Verilen görev 1: Lütfen aşağıdaki Yargıtay kararından "YARGITAY KARARI" ile "dairemize gönderilmekle okundu." arasındaki kısmı, bu iki ifade de dahil olmak üzere aynen yineleyin.

Kaynak metin:
Yargıtay Kararı 19. Ceza Dairesi 2020/3145 E. 2021/790 K. 01.02.2021 T.

YARGITAY KARARI
DAİRE : 19. Ceza Dairesi
ESAS NO : 2020/3145
KARAR NO : 2021/790
KARAR TARİHİ : 01.02.2021

Cumhuriyet Gazetesi’nin 27/09/2019 tarihli nüshasında “Hediyeleri Seçmişler” başlıklı yazı nedeniyle kişilik haklarının ihlal edildiğini iddia eden … vekili Avukat …’ın düzeltme ve cevap talebinin reddine dair … 3. Sulh Ceza Hâkimliğinin 25/09/2019 tarihli ve 2019/6679 değişik iş sayılı kararına karşı yapılan itirazın reddine ilişkin … 4. Sulh Ceza Hakimliğinin 01/10/2019 tarihli ve 2019/7665 değişik iş sayılı kararı aleyhine, Adalet Bakanlığı’nın 03.06.2020 gün ve 2020-7156 sayılı kanun yararına bozma istemini içeren yazısı ekindeki dava dosyası, Yargıtay Cumhuriyet Başsavcılığının 09.06.2020 gün ve KYB. 2020/49820 sayılı ihbarnamesi ile dairemize gönderilmekle okundu.

Verilen liste:
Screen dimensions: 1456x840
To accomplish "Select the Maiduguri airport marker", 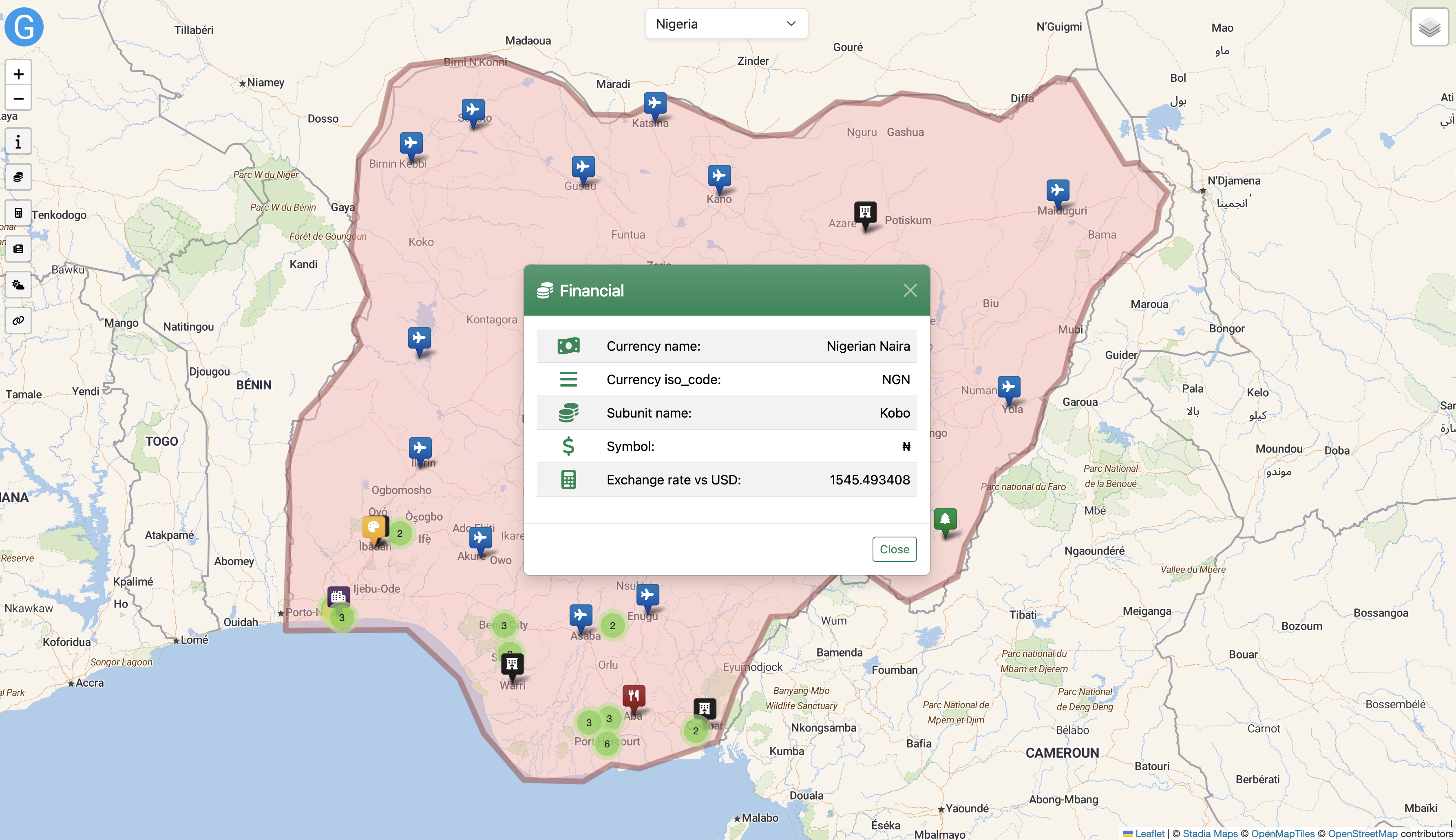I will [1057, 191].
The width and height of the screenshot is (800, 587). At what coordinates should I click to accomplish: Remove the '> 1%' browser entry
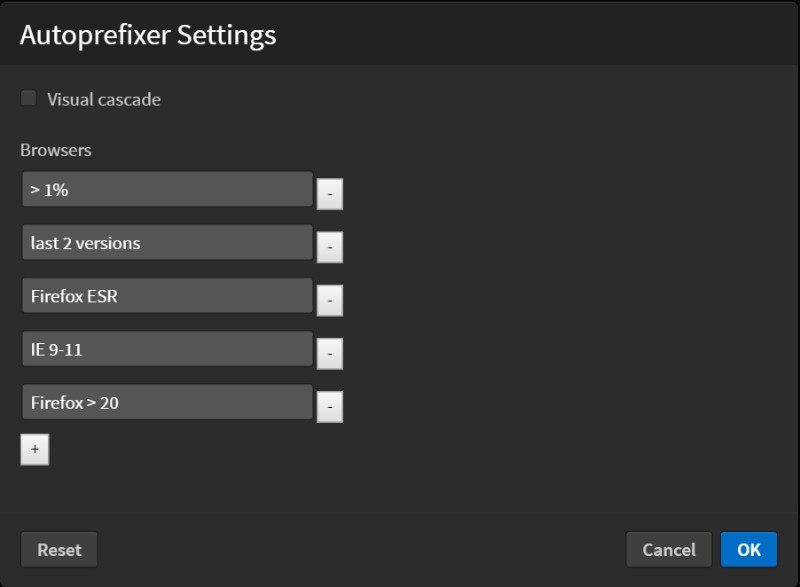click(x=330, y=193)
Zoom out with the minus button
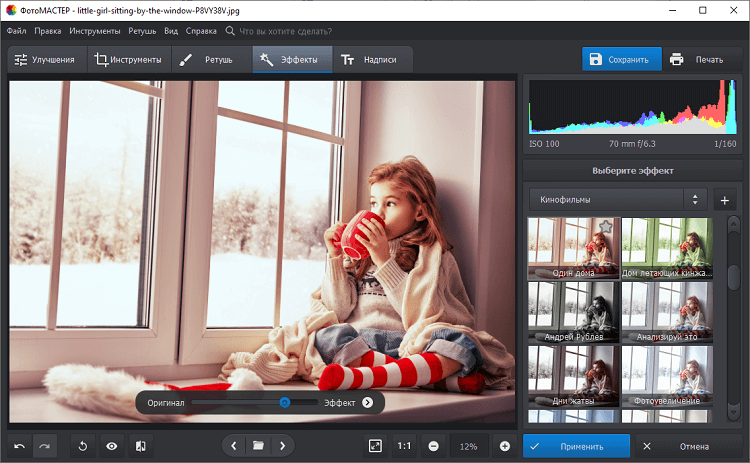 (434, 446)
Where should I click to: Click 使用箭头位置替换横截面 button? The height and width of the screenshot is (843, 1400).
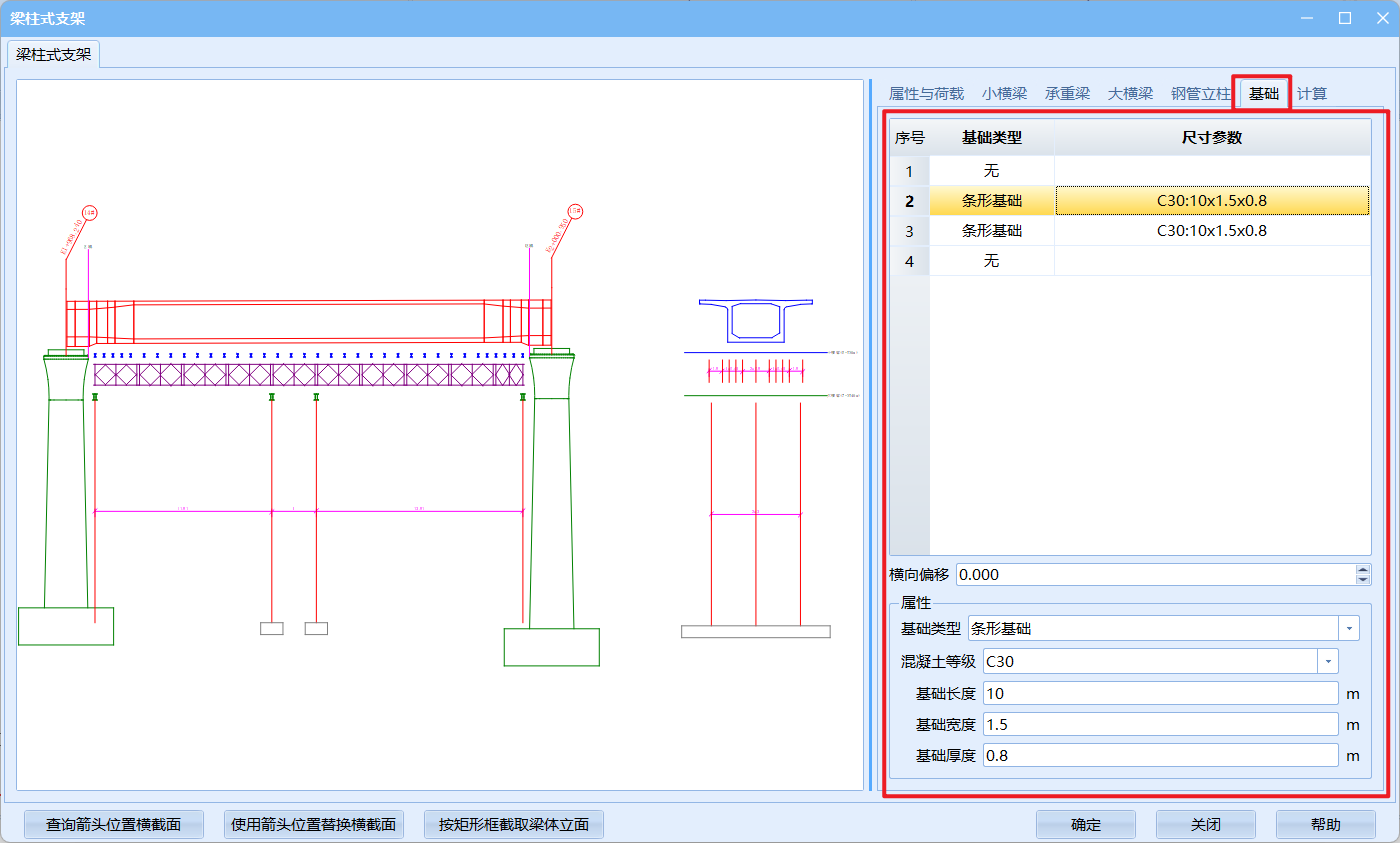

Verilen görev 2: Yukarıdaki listede "button" kelimesini içeren her satırı olduğu gibi döndürün. Büyük-küçük harf farkı dikkate alınsın.

Doğru cevap 1:
YARGITAY KARARI
DAİRE : 19. Ceza Dairesi
ESAS NO : 2020/3145
KARAR NO : 2021/790
KARAR TARİHİ : 01.02.2021

Cumhuriyet Gazetesi’nin 27/09/2019 tarihli nüshasında “Hediyeleri Seçmişler” başlıklı yazı nedeniyle kişilik haklarının ihlal edildiğini iddia eden … vekili Avukat …’ın düzeltme ve cevap talebinin reddine dair … 3. Sulh Ceza Hâkimliğinin 25/09/2019 tarihli ve 2019/6679 değişik iş sayılı kararına karşı yapılan itirazın reddine ilişkin … 4. Sulh Ceza Hakimliğinin 01/10/2019 tarihli ve 2019/7665 değişik iş sayılı kararı aleyhine, Adalet Bakanlığı’nın 03.06.2020 gün ve 2020-7156 sayılı kanun yararına bozma istemini içeren yazısı ekindeki dava dosyası, Yargıtay Cumhuriyet Başsavcılığının 09.06.2020 gün ve KYB. 2020/49820 sayılı ihbarnamesi ile dairemize gönderilmekle okundu.

Doğru cevap 2:
Zoom out with the minus button
Where should I click to: Click 使用箭头位置替换横截面 button? The height and width of the screenshot is (843, 1400).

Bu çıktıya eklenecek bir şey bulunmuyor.